━━ PASSAGE EXTRAIT ━━

Le 17 novembre 2000, la Cour de Cassation promulguait un arrêt qui allait déclencher un des plus importants mouvements de contestation dans le monde médical et rapidement se faire connaître, au cours des débats qui s’ensuivirent, sous le nom « d’arrêt Perruche », du nom de la famille impliquée dans le procès. Cet arrêt et ceux qui l’ont suivi, (les 13 juillet et 28 novembre 20011) décidaient d’indemniser un enfant né handicapé au motif que sa mère n’avait pu exercer son droit de mettre un terme à sa grossesse, ainsi que le lui autorise le code français de la santé publique quand « il existe une forte probabilité que l’enfant à naître soit atteint d’une affection d’une particulière gravité incurable en l’état actuel de la science ». Le médecin qui n’avait pas dépisté les anomalies dont était atteint le fœtus, avait donc fait l’objet d’une procédure judiciaire en juridiction civile.
Or, reconnaître la légitimité de la requête d’un enfant se plaignant de ce que sa mère n’ait pu avorter, c’est implicitement reconnaître qu’il aurait été préférable pour lui de ne pas venir au monde, et, par conséquent, qu’il vaut mieux ne pas naître que naître handicapé. Devant l’ampleur des contestations, venant du monde médical (d’échographistes et de gynécologues obstétriciens le plus souvent, et parfois de sages-femmes…) mais également d’associations de parents d’enfants handicapés, de personnes handicapées elles-mêmes et de juristes, l’Assemblée nationale décida de mettre un terme à la jurisprudence « Perruche » par l’adoption d’un texte de loi stipulant que «nul ne peut se prévaloir d’un préjudice du seul fait de sa naissance», et que, en cas de diagnostic prénatal erroné, «les parents peuvent demander une indemnité au titre de leur seul préjudice», lequel préjudice consiste en ce qu’ils ont été privés de la possibilité de recourir à l’interruption médicale de grossesse (IMG).

━━━
━━ EXTRAIT DES DONNÉES ━━

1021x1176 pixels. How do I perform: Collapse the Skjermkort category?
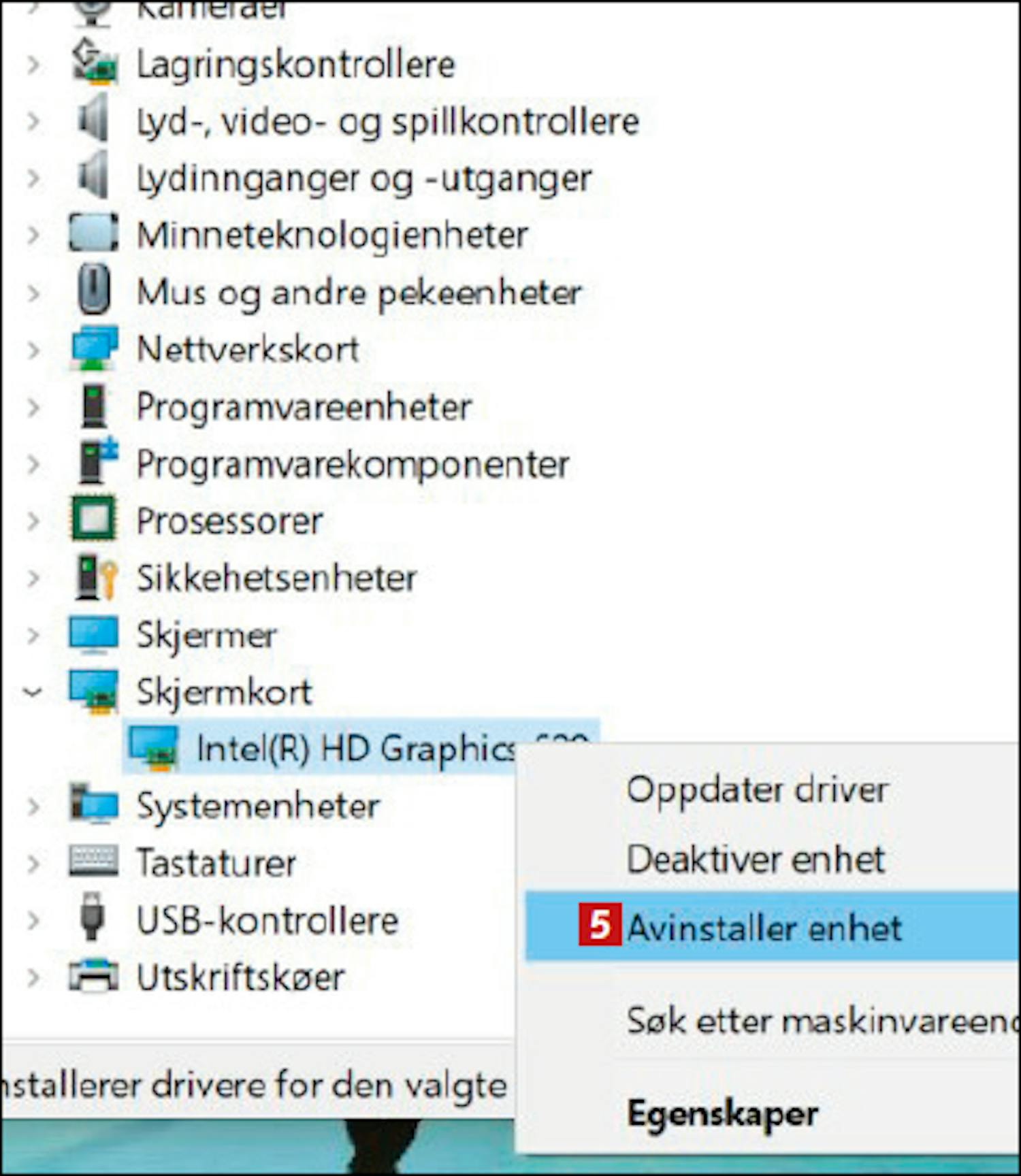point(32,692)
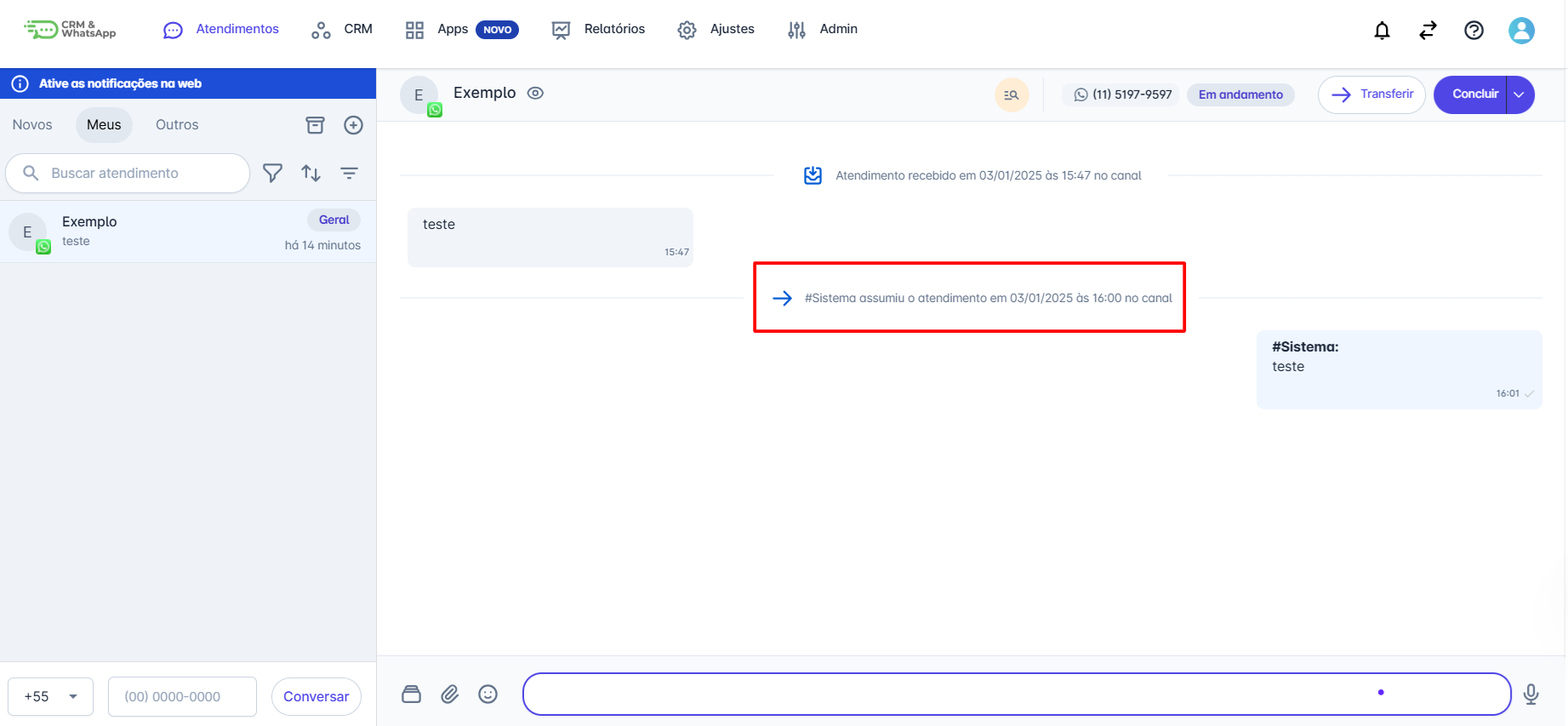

━━━

TÂCHES À RÉALISER:
(a) Recopiez, s'il vous plaît, le passage du texte sur l'arrêt Perruche compris entre « Le 17 novembre » et « en juridiction civile. », bornes incluses.
(b) Répondez aux questions suivantes d'après le texte sur l'arrêt Perruche :
(i) À quelle date la Cour de cassation a-t-elle rendu l'arrêt qui a déclenché le mouvement de contestation ?
(ii) Quelle institution a décidé de mettre un terme à la jurisprudence « Perruche » ?
(iii) À quoi correspond le sigle IMG ?

LISTE DES RÉPONSES:
(a)
Le 17 novembre 2000, la Cour de Cassation promulguait un arrêt qui allait déclencher un des plus importants mouvements de contestation dans le monde médical et rapidement se faire connaître, au cours des débats qui s’ensuivirent, sous le nom « d’arrêt Perruche », du nom de la famille impliquée dans le procès. Cet arrêt et ceux qui l’ont suivi, (les 13 juillet et 28 novembre 20011) décidaient d’indemniser un enfant né handicapé au motif que sa mère n’avait pu exercer son droit de mettre un terme à sa grossesse, ainsi que le lui autorise le code français de la santé publique quand « il existe une forte probabilité que l’enfant à naître soit atteint d’une affection d’une particulière gravité incurable en l’état actuel de la science ». Le médecin qui n’avait pas dépisté les anomalies dont était atteint le fœtus, avait donc fait l’objet d’une procédure judiciaire en juridiction civile.

(b)
(i) Le 17 novembre 2000.
(ii) L'Assemblée nationale.
(iii) À l'interruption médicale de grossesse.